When we visited the webpage the man had cited for us, we couldn’t help but notice a lot of text written in another language. This turned out to be Vietnamese. We’ve translated a few of these text ad traps we found on his web page that were written in Vietnamese (See the screenshot below of content that appeared further down this endless web page.) The man had unknowingly clicked on a website named Angkoo[.]com. A WHOIS lookup for this domain tells us that it was registered in Vietnam in 2019 and it is being hosted on a server in Ho Chi Minh City.

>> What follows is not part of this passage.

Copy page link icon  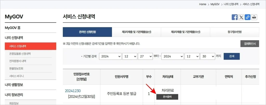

Why would a website, registered and hosted in Vietnam, with a lot of text in Vietnamese, have a web page named for, and provide links about a rehabilitation center that serves residents of Massachusetts, USA? The answer is simple. This web page is nothing more than misdirection and an ad trap designed to earn money for the creator. Period. Sadly, we find these click tricks in Google search results with increasing frequency. We urge readers to look carefully at the domain names found in the gray links just above the large blue font of Google’s search returns. You’ll notice that the first 2 or 3 may also be preceded by the black bold letters “Ad.” These links are advertisements that may be of value but they paid Google to appear at the top of your returns and may not be the most valuable links relative to your search. For example, see the screenshot below for a search for “senior long term care.” Caveat emptor!

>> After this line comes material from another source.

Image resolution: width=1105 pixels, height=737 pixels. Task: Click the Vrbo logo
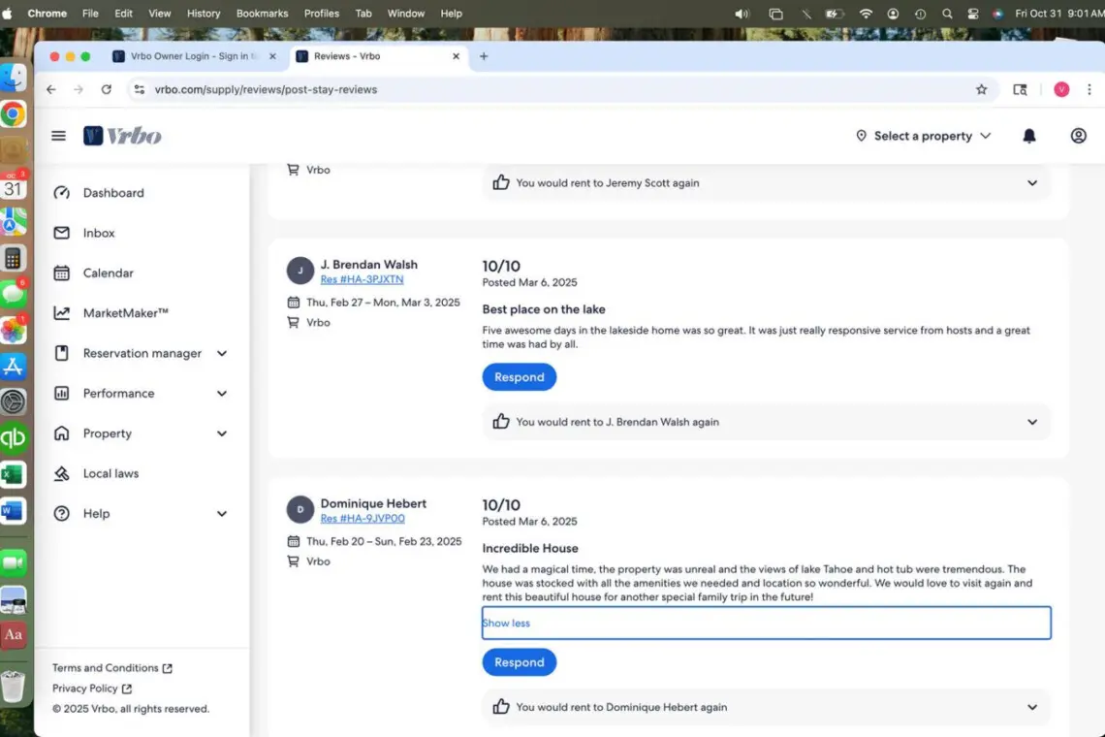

Ducky Luck 500% Casino Match and 150 Free Spins! – Ducky Luck may indeed be a real online casino based in Antigua and Barbuda, but that doesn’t mean this email came from them! This clickbait came from a very malicious domain that we wrote about back in May, 2021, called Marvilons[.]com. (In our May newsletter, we showed readers that Marvilons[.]com was used to support malicious clickbait disguised as an email about ABC’s Shark Tank.) Just like the Apple phishing text above, the links in this email point to the link-shortening service at Bit.ly. And when we used Urlex.org to unshorten that link, we also discovered that visitors will be thrown into a malware trap lying in wait at xrketo[.]com. This is the same trap we exposed in our May newsletter, in the “Your Money” column! It shouldn’t surprise any of our longtime readers that this domain was registered in Iceland using Namecheap. Don’t believe this crap! It is malicious, through and through! The only “FREE Spins” you’ll get will be your heading spinning from the damage caused by malware sinking it’s teeth into your life as cybercriminals make money by sucking the blood out of you.
Hey Old Friend –One of our readers sent us (via email) a copy of a text she received from a random number. It begins with a familiar phrase often used to manipulate victims… “hey old friend how are you?” Of course, it includes a link that points to malware!